Abstract

Hepatocellular carcinoma (HCC) is the fastest rising cause of cancer-related deaths in the United States, increasing by 2% to 3% annually, with a dismal 5-year survival rate of 18%. The Barcelona Clinic Liver Cancer criteria used to guide treatment considers performance status and assessment of liver function by Child-Pugh score in addition to tumor size and location. Curative therapies for HCC include surgical resection, liver transplantation, and tumor ablation. Patients with unresectable or inoperable lesions should be considered for arterially directed embolic therapy, systemic therapy, or radiation. Options for first-line systemic therapy of advanced HCC include sorafenib, lenvatinib, and atezolizumab plus bevacizumab. Nivolumab may be an option in patients with advanced HCC who are ineligible for tyrosine kinase inhibitors or other anti-angiogenic agents.
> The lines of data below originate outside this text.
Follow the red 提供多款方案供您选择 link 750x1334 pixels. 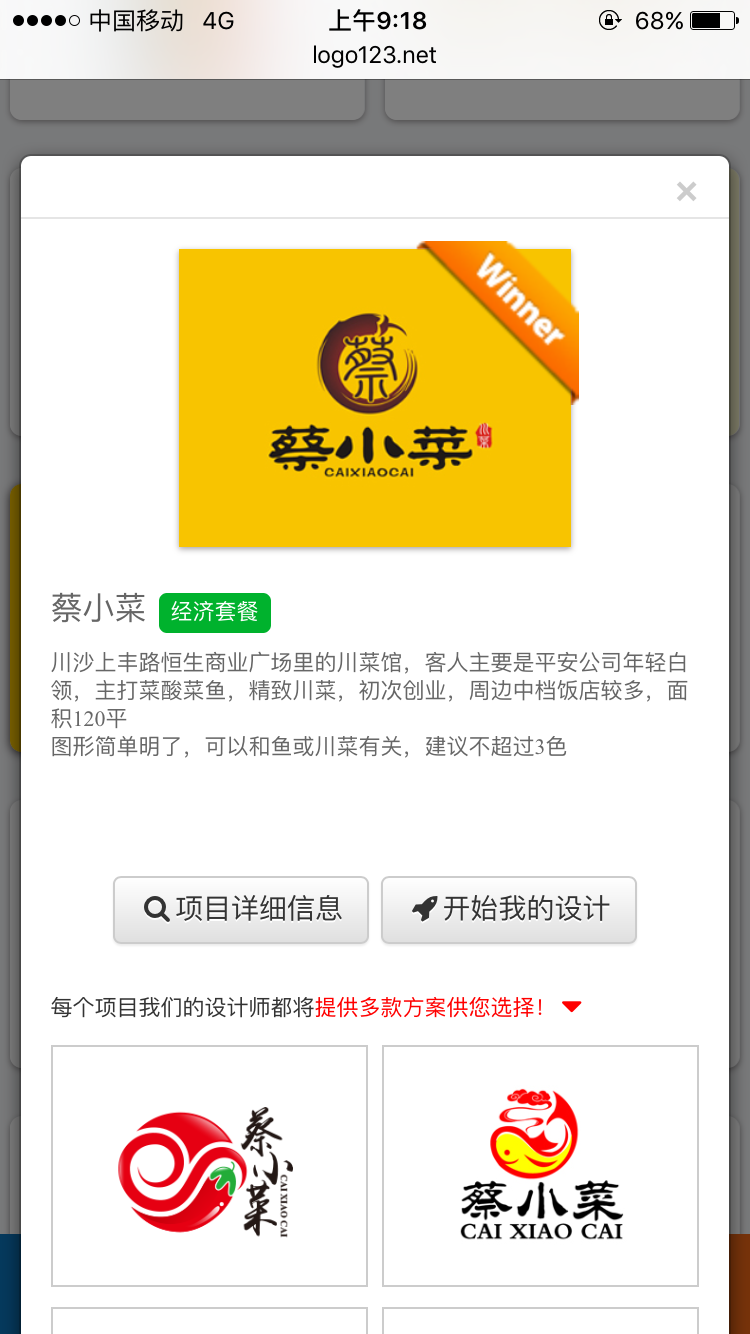[430, 1007]
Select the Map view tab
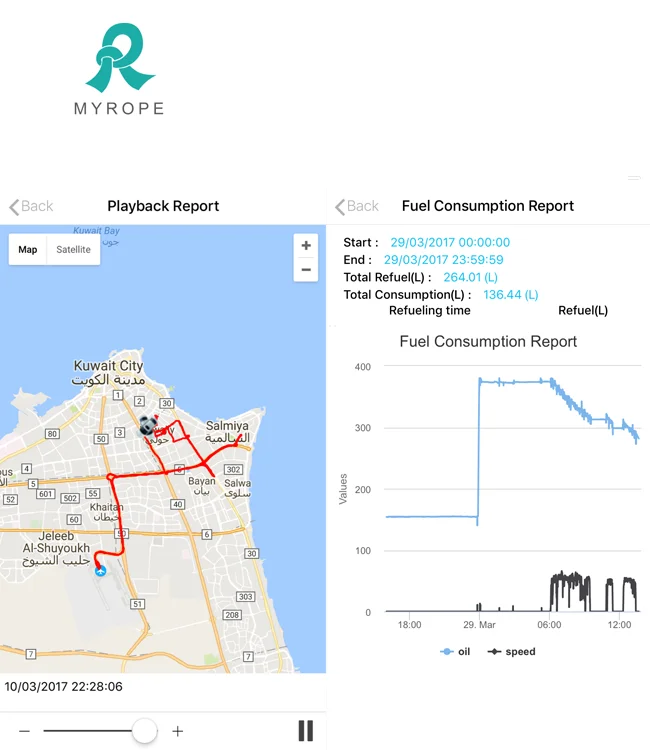The image size is (650, 750). tap(28, 249)
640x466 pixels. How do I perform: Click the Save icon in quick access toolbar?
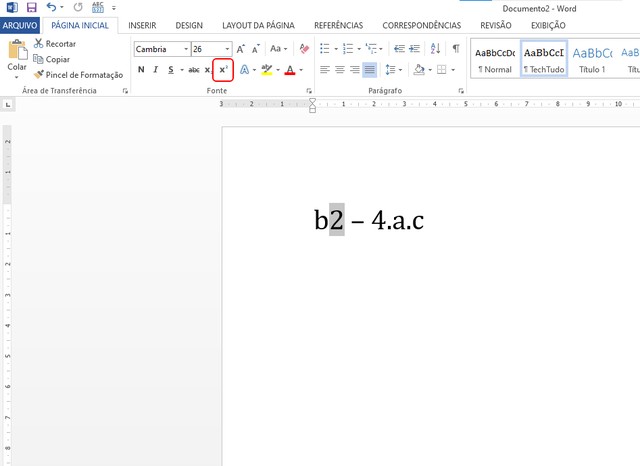click(31, 7)
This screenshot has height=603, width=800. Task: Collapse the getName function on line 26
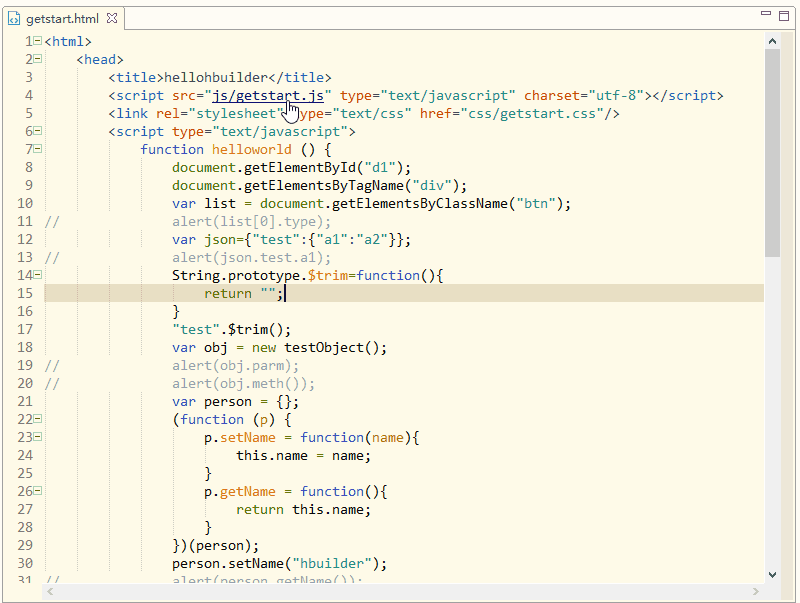click(35, 491)
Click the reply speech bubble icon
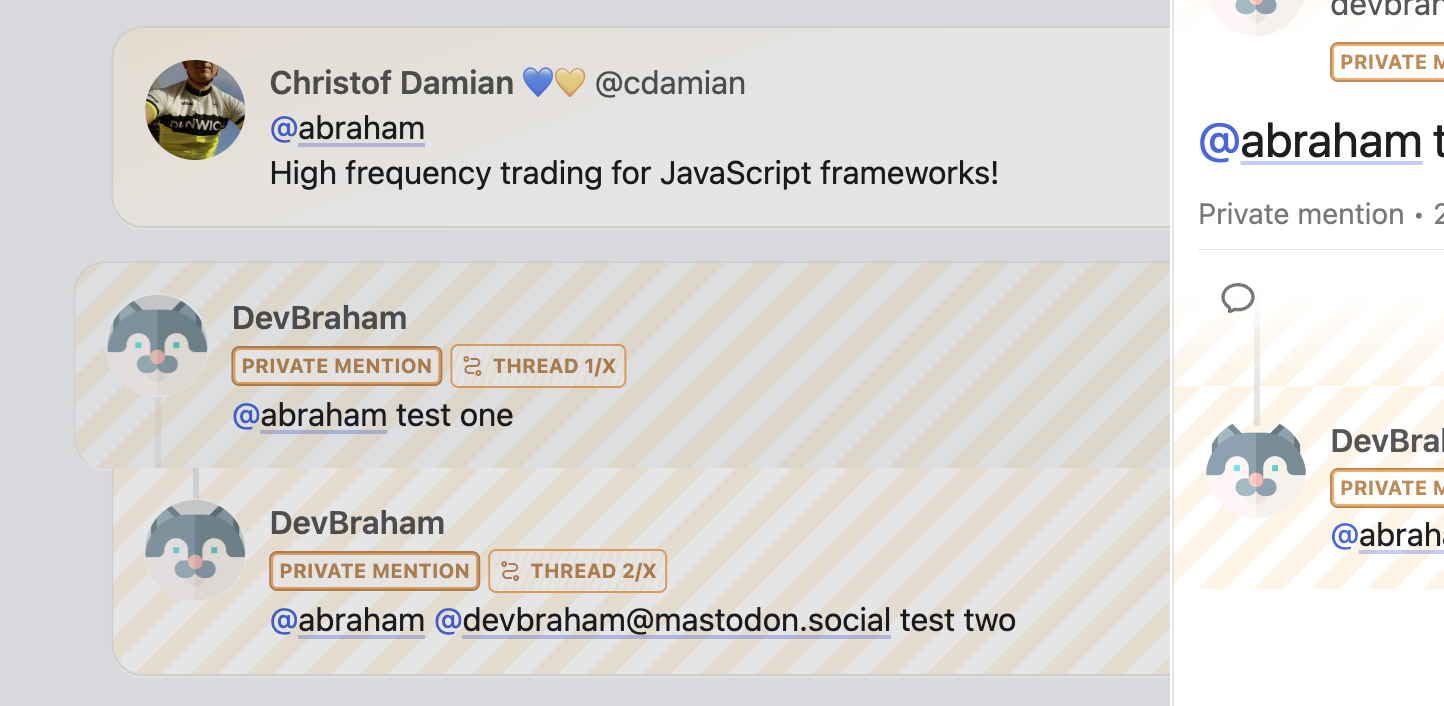 pyautogui.click(x=1238, y=298)
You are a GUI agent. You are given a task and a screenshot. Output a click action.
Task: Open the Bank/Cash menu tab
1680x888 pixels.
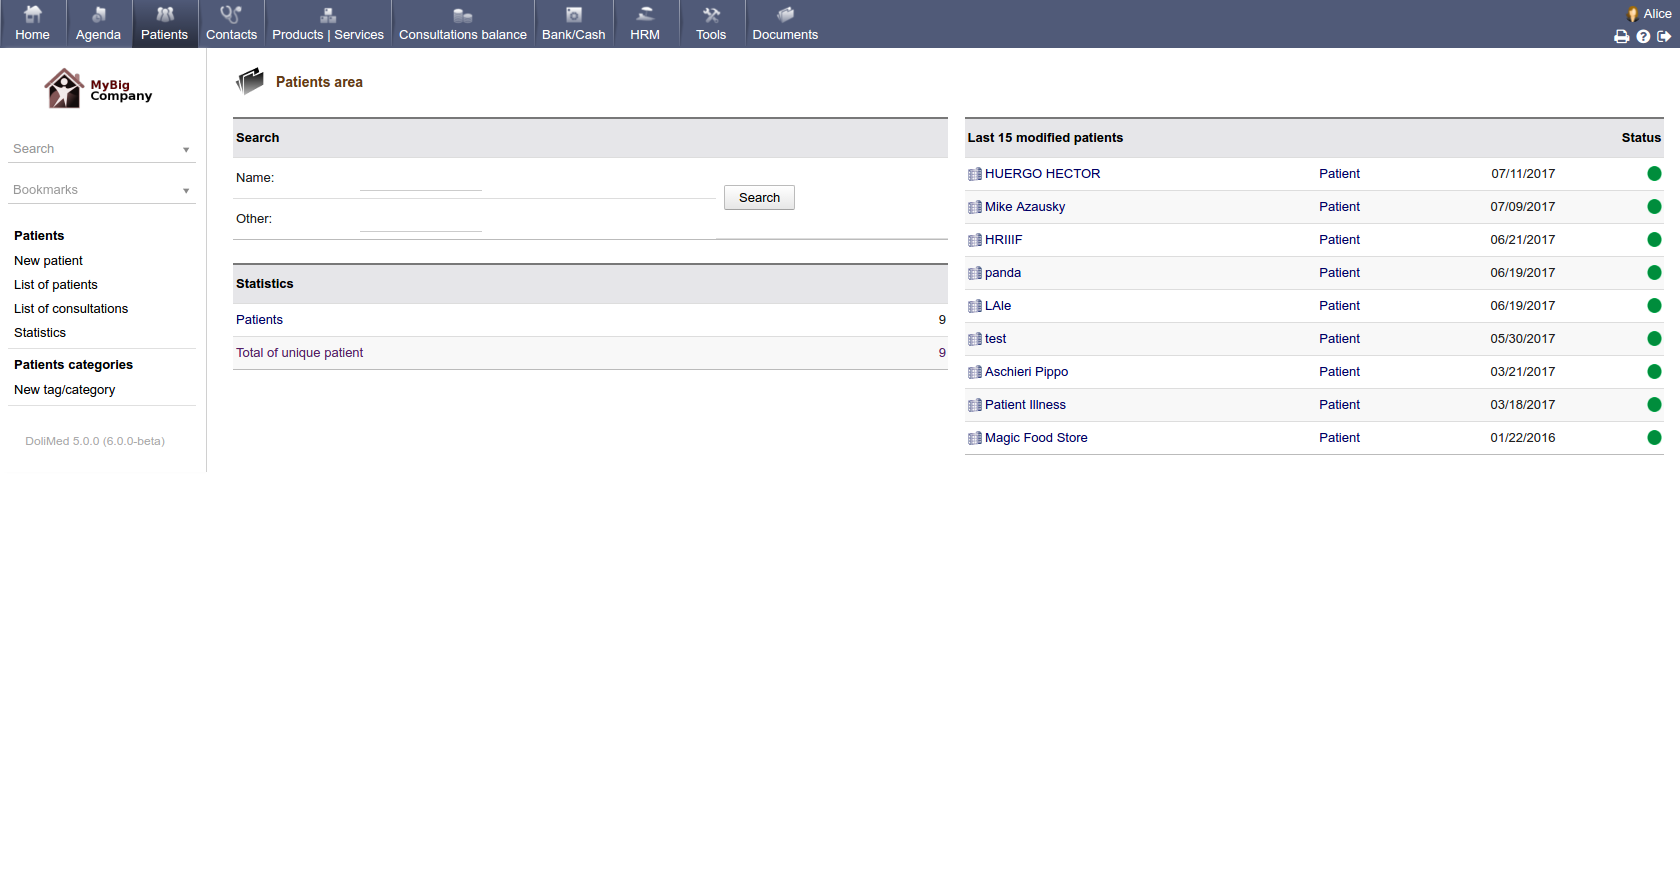tap(573, 24)
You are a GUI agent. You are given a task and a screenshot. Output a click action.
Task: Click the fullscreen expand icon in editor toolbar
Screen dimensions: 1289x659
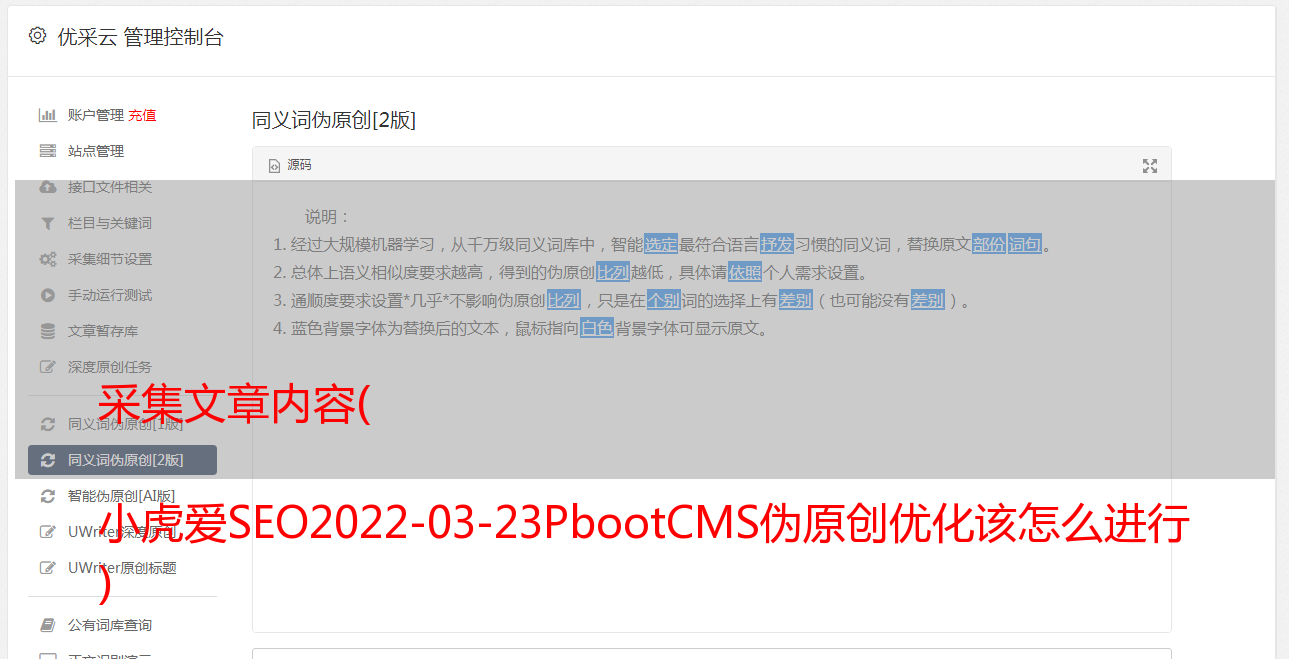[1150, 166]

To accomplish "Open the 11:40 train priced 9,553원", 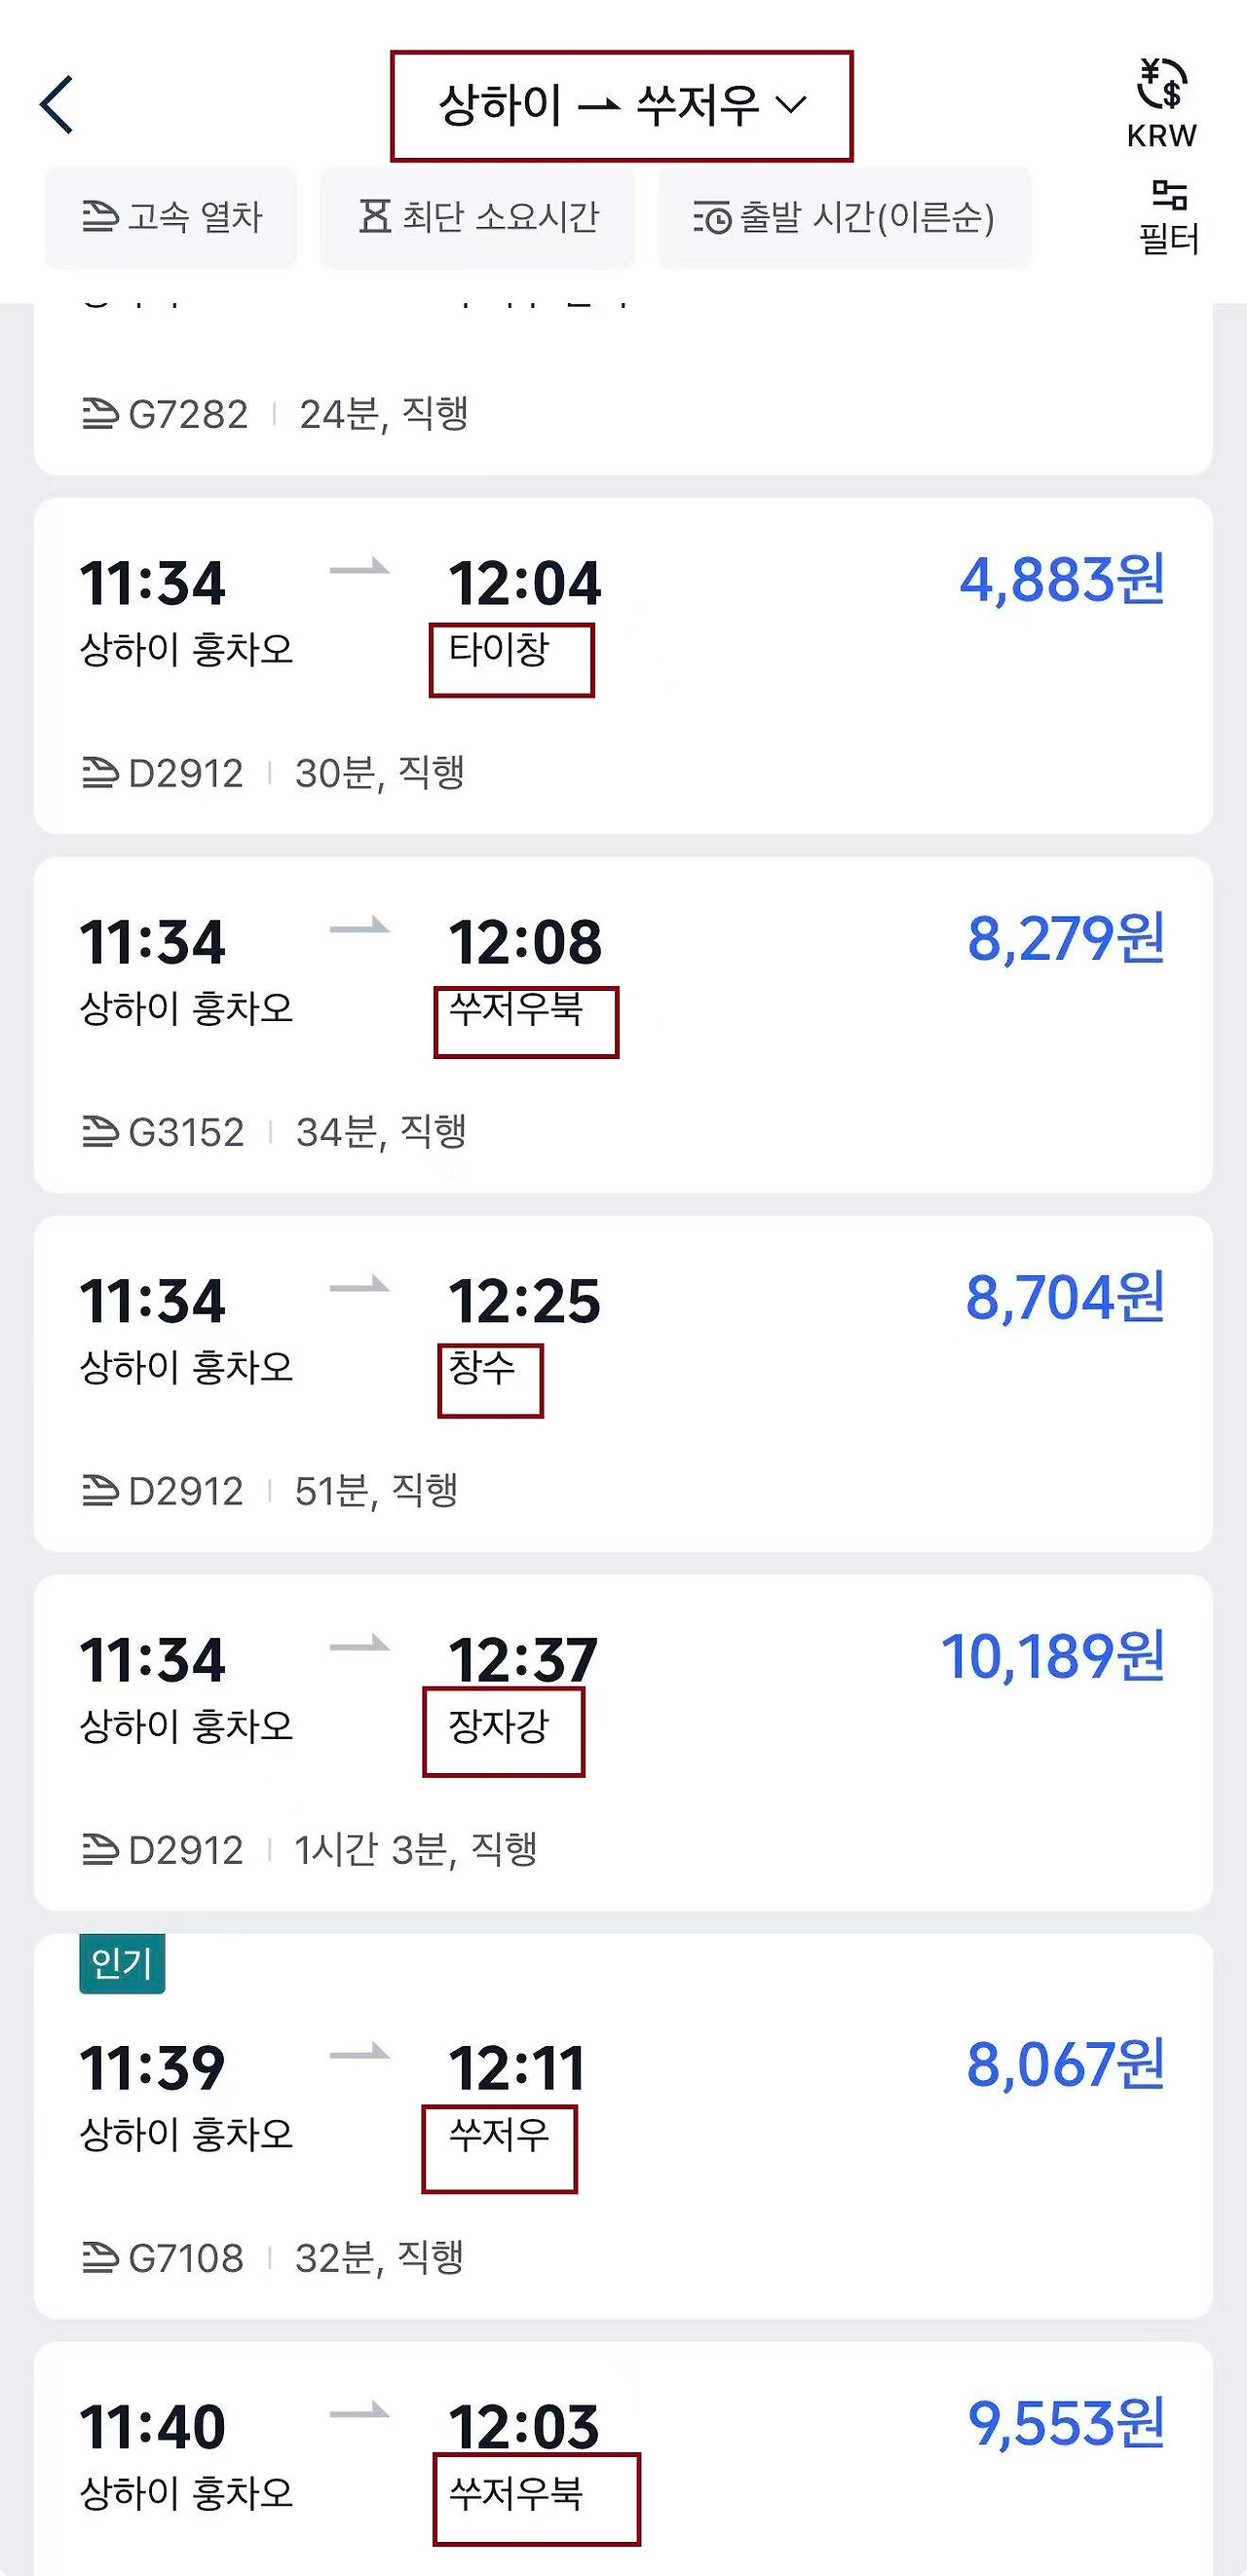I will (623, 2459).
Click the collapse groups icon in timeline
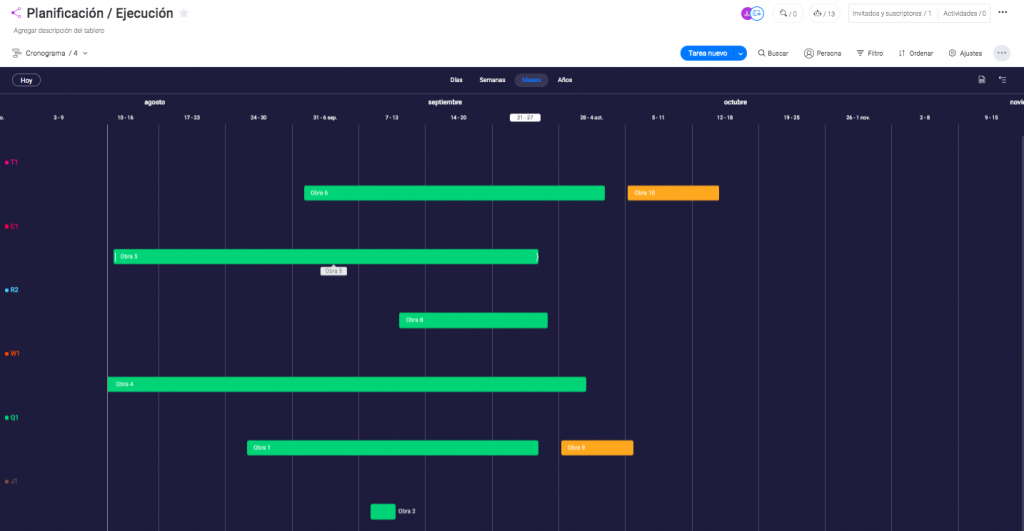1024x531 pixels. pyautogui.click(x=1003, y=80)
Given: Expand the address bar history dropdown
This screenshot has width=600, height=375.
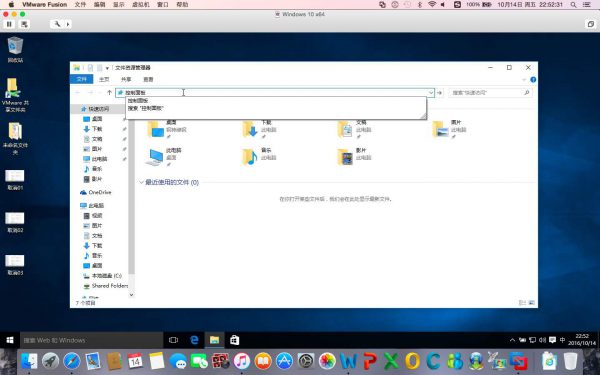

Options for subsequent therapy following disease progression include regorafenib, cabozantinib, ramucirumab, lenvatinib, nivolumab, nivolumab plus ipilimumab, sorafenib, or pembrolizumab. Patients with advanced HCC are at a high risk of adverse effects because of baseline hepatic dysfunction, comorbidities associated with chronic liver disease, and potential drug-drug interactions. Improved tolerance of therapies for advanced HCC may lead to reduction in treatment discontinuation and contribute to better patient outcomes. Managed care pharmacists should understand the recent efficacy and safety data, guideline recommendations, and treatment algorithms for management of HCC.